[THM] SOC Metrics and Objectives
This is a full walkthrough with answers and explanations for the TryHackMe room "SOC Metrics and Objectives".
Link to the room: https://tryhackme.com/room/socmetricsobjectives.
[Task 2] Core Metrics
| Metric | Formula | Measures |
|---|---|---|
| Alerts Count | AC = Total Count of Alerts Received | Overall load of SOC analysts |
| False Positive Rate | FPR = False Positives / Total Alerts | Level of noise in the alerts |
| Alert Escalation Rate | AER = Escalated Alerts / Total Alerts | Experience of L1 analysts |
| Threat Detection Rate | TDR = Detected Threats / Total Threats | Reliability of the SOC team |
Is zero alerts for one month a good sign for your SOC team? (Yea/Nay)
1
Nay
Too low count of alerts may indicate an issue in the SIEM or lack of visibility, leading to undetected breaches.
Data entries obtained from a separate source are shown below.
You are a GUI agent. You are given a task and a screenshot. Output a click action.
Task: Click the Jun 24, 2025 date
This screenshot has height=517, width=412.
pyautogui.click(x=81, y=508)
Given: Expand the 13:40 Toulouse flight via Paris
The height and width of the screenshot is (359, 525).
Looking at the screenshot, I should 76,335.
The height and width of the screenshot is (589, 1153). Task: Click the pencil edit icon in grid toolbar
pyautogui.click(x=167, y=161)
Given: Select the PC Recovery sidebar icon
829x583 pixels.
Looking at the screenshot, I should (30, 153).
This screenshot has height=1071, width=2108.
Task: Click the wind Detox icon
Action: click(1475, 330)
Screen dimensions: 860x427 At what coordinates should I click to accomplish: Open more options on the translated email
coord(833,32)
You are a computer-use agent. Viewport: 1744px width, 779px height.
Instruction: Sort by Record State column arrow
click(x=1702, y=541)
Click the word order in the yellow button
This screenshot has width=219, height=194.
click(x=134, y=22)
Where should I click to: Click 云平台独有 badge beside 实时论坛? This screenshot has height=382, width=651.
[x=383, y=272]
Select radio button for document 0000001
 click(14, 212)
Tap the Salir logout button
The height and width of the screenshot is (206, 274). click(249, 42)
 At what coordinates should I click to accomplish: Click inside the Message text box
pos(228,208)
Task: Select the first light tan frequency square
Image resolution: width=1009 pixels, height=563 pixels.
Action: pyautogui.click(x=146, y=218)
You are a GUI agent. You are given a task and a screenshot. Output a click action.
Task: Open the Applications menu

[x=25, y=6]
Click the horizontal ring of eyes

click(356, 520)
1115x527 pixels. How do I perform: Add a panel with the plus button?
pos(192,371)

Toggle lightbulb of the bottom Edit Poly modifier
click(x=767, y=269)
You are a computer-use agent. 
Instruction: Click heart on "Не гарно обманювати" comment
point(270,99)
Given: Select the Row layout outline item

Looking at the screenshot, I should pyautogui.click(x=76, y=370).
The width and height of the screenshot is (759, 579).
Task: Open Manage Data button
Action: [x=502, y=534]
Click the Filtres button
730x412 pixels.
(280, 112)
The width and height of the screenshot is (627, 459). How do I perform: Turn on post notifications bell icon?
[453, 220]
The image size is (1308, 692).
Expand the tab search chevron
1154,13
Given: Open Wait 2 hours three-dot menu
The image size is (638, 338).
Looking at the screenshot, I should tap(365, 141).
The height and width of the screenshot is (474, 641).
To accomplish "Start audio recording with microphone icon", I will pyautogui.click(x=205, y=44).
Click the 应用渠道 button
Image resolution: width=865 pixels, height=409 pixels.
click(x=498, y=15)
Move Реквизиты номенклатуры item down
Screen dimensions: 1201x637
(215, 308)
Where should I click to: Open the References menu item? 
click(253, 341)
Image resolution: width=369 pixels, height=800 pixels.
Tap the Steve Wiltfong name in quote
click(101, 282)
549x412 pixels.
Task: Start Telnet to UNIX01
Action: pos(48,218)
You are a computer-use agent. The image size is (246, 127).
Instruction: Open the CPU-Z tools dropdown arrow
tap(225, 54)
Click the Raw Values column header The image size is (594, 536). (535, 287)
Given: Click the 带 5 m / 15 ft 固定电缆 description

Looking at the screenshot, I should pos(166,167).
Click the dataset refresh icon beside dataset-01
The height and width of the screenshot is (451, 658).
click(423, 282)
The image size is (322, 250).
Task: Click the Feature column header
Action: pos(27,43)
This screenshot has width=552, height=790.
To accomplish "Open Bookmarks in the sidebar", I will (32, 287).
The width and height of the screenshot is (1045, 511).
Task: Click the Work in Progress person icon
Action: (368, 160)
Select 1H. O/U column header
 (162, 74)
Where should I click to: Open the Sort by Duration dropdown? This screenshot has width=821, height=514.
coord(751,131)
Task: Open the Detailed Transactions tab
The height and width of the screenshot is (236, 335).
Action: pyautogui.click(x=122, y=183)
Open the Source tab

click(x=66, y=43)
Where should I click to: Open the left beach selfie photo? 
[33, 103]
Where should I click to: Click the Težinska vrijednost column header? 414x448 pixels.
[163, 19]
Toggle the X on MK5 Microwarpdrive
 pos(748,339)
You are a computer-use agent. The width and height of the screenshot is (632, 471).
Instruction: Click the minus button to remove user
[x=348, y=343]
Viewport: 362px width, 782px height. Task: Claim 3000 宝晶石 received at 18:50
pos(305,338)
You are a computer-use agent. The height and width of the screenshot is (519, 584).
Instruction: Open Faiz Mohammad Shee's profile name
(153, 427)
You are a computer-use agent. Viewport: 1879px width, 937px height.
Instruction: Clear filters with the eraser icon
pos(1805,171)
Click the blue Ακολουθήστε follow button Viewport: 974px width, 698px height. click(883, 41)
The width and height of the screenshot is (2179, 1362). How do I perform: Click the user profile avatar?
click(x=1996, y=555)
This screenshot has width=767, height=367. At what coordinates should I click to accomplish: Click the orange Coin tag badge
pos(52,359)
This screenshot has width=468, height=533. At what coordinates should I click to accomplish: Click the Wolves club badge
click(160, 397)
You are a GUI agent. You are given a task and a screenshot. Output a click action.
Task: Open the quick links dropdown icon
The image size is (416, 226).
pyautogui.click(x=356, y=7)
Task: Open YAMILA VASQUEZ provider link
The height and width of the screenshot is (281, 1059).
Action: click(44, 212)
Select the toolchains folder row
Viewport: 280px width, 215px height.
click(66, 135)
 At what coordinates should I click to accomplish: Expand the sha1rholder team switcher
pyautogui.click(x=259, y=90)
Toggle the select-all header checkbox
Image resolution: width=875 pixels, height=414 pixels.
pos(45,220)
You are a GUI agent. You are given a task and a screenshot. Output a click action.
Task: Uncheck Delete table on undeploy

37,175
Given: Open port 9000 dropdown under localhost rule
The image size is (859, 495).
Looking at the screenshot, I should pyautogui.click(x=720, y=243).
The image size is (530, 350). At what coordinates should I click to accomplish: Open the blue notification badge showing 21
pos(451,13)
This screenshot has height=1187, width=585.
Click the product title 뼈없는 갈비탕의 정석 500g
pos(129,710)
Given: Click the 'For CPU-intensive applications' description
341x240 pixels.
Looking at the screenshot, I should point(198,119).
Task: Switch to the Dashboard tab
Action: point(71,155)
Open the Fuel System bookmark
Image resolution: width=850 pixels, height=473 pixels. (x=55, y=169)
What is the False Positive Rate if only 10 out of 50 alerts appear to be real threats?
1
80%
TDR = Detected Threats / Total Threats
- 50 Total Threats where 10 are real threats, so we have 40 false positives.
- TDR = 40 Detected Threats / 50 Total Threats =
80%
[Task 3] Triage Metrics
| Metric | Common SLA | Description |
|---|---|---|
| SOC Team Availability | 24/7 | Working schedule of the SOC team, often Monday-Friday (8/5) or 24/7 mode |
| Mean Time to Detect (MTTD) | 5 minutes | Average time between the attack and its detection by SOC tools |
| Mean Time to Acknowledge (MTTA) | 10 minutes | Average time for L1 analysts to start triage of the new alert |
| Mean Time to Respond (MTTR) | 60 minutes | Average time taken by SOC to actually stop the breach from spreading |
Imagine a scenario where the SOC team receives a critical alert on Saturday. If the team works 8/5, on which day of the week will they acknowledge the alert?
1
Monday
Monday will be the first day after Saturday in 8/5 work time.
Imagine a scenario where an employee was lured into running data stealer malware.
- The SOC team received the “Connection to Redline Stealer C2” alert after 12 minutes.
- One of the L1 analysts on shift moved the alert to In Progress 10 minutes later.
- After 6 minutes, the alert was escalated to L2, who spent 35 minutes cleaning the malware.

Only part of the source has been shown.